**Dataset items**
--

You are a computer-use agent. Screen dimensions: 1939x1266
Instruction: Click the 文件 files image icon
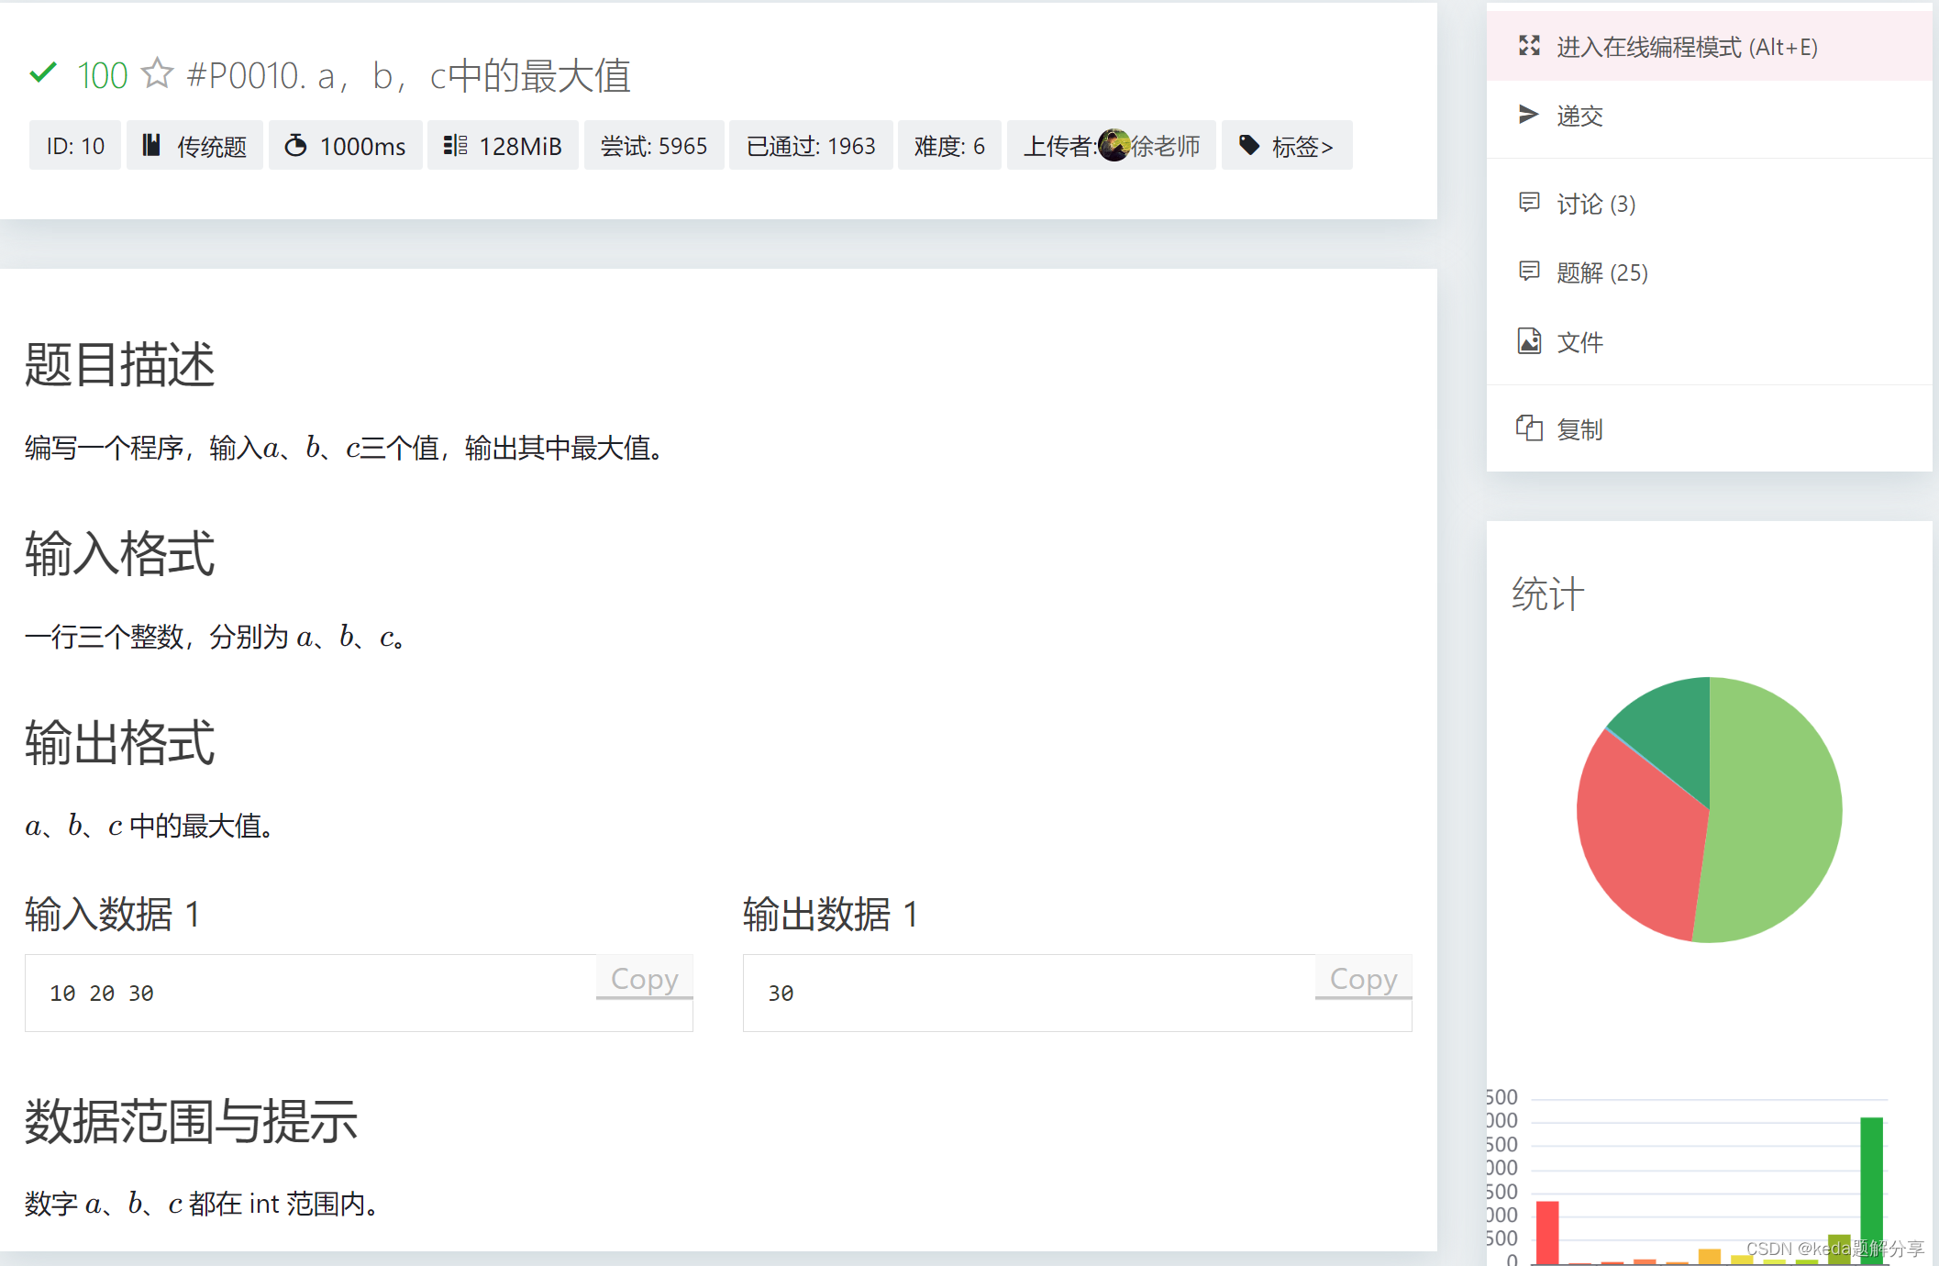[x=1529, y=341]
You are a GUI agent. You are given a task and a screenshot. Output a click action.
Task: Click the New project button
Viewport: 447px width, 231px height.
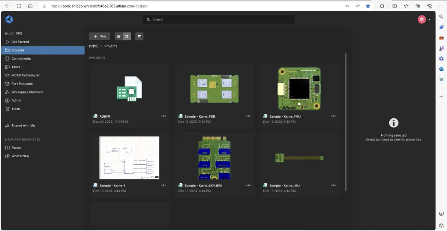(x=99, y=36)
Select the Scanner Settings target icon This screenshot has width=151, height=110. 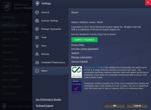37,21
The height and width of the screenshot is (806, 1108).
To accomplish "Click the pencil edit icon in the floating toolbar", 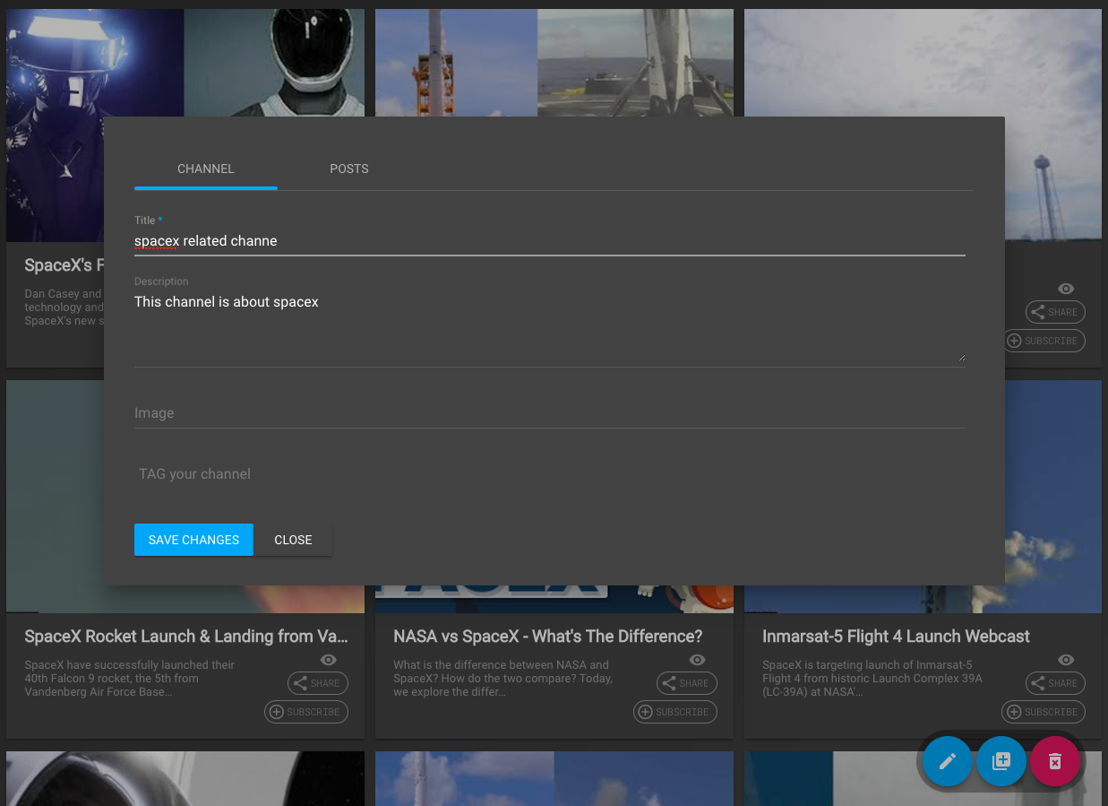I will [x=947, y=760].
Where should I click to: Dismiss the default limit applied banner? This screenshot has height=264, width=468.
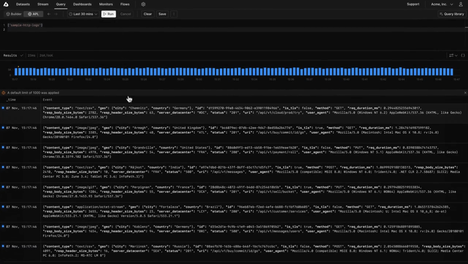[x=465, y=93]
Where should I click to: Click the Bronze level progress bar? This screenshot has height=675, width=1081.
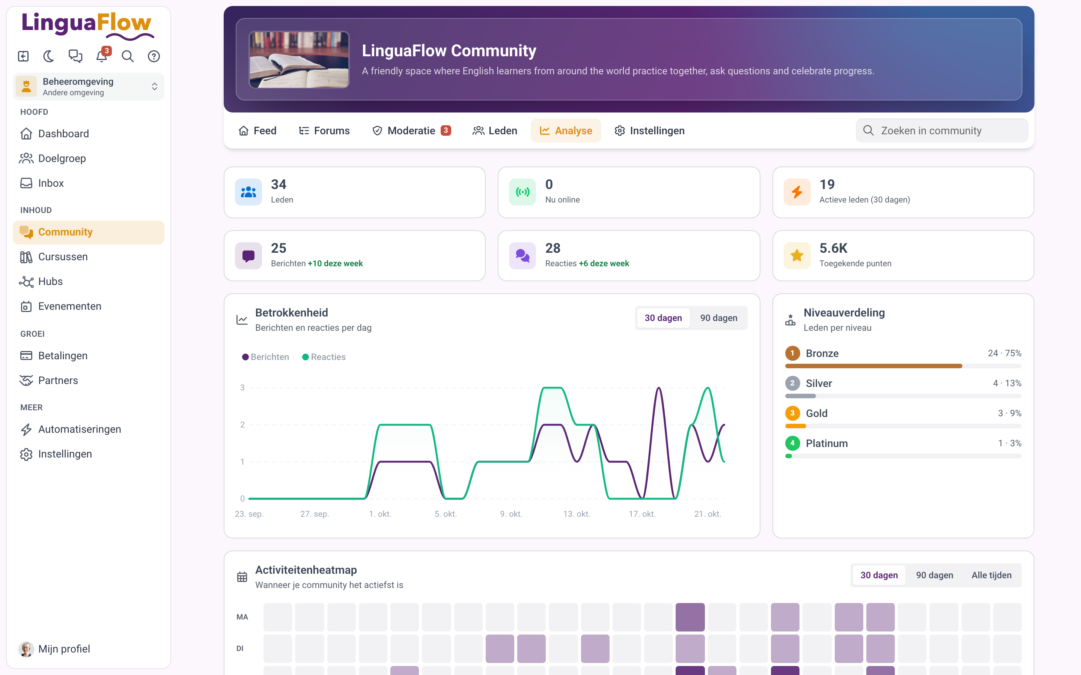click(903, 366)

--

**PROBLEM TO SOLVE**
List every line in the dataset items above that contains the string "Where", matching case exactly.

**PROBLEM SOLUTION**
Where should I click to: Dismiss the default limit applied banner? This screenshot has height=264, width=468.
Where should I click to: Click the Bronze level progress bar? This screenshot has height=675, width=1081.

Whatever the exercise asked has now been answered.